_Set task_
Reproduce the entire listing below line for line, with no changes.

_Extracted data_
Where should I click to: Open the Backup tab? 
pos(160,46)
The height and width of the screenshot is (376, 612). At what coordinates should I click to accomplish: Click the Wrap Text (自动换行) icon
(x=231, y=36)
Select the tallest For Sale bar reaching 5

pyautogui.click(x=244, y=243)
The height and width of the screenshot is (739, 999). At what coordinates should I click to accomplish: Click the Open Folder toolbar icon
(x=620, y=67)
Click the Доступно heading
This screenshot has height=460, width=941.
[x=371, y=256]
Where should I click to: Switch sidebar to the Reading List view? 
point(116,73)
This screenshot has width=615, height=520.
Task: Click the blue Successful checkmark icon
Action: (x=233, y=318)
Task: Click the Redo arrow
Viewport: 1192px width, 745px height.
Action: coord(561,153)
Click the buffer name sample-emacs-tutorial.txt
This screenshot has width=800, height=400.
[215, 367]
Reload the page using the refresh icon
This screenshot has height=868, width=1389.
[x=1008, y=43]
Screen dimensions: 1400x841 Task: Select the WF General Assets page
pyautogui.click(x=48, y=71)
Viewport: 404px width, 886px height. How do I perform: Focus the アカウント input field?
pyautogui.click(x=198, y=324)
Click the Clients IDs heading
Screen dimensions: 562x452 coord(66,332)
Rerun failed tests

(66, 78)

_Final answer_
Where should I click to: Open the Backup tab? 
pos(160,46)
The height and width of the screenshot is (376, 612). At what coordinates should I click to accomplish: Click the Wrap Text (自动换行) icon
(x=231, y=36)
Select the tallest For Sale bar reaching 5

pyautogui.click(x=244, y=243)
The height and width of the screenshot is (739, 999). At what coordinates should I click to accomplish: Click the Open Folder toolbar icon
(x=620, y=67)
Click the Доступно heading
This screenshot has height=460, width=941.
[x=371, y=256]
Where should I click to: Switch sidebar to the Reading List view? 
point(116,73)
This screenshot has width=615, height=520.
Task: Click the blue Successful checkmark icon
Action: (x=233, y=318)
Task: Click the Redo arrow
Viewport: 1192px width, 745px height.
Action: coord(561,153)
Click the buffer name sample-emacs-tutorial.txt
This screenshot has width=800, height=400.
[215, 367]
Reload the page using the refresh icon
This screenshot has height=868, width=1389.
[x=1008, y=43]
Screen dimensions: 1400x841 Task: Select the WF General Assets page
pyautogui.click(x=48, y=71)
Viewport: 404px width, 886px height. How do I perform: Focus the アカウント input field?
pyautogui.click(x=198, y=324)
Click the Clients IDs heading
Screen dimensions: 562x452 coord(66,332)
Rerun failed tests

(66, 78)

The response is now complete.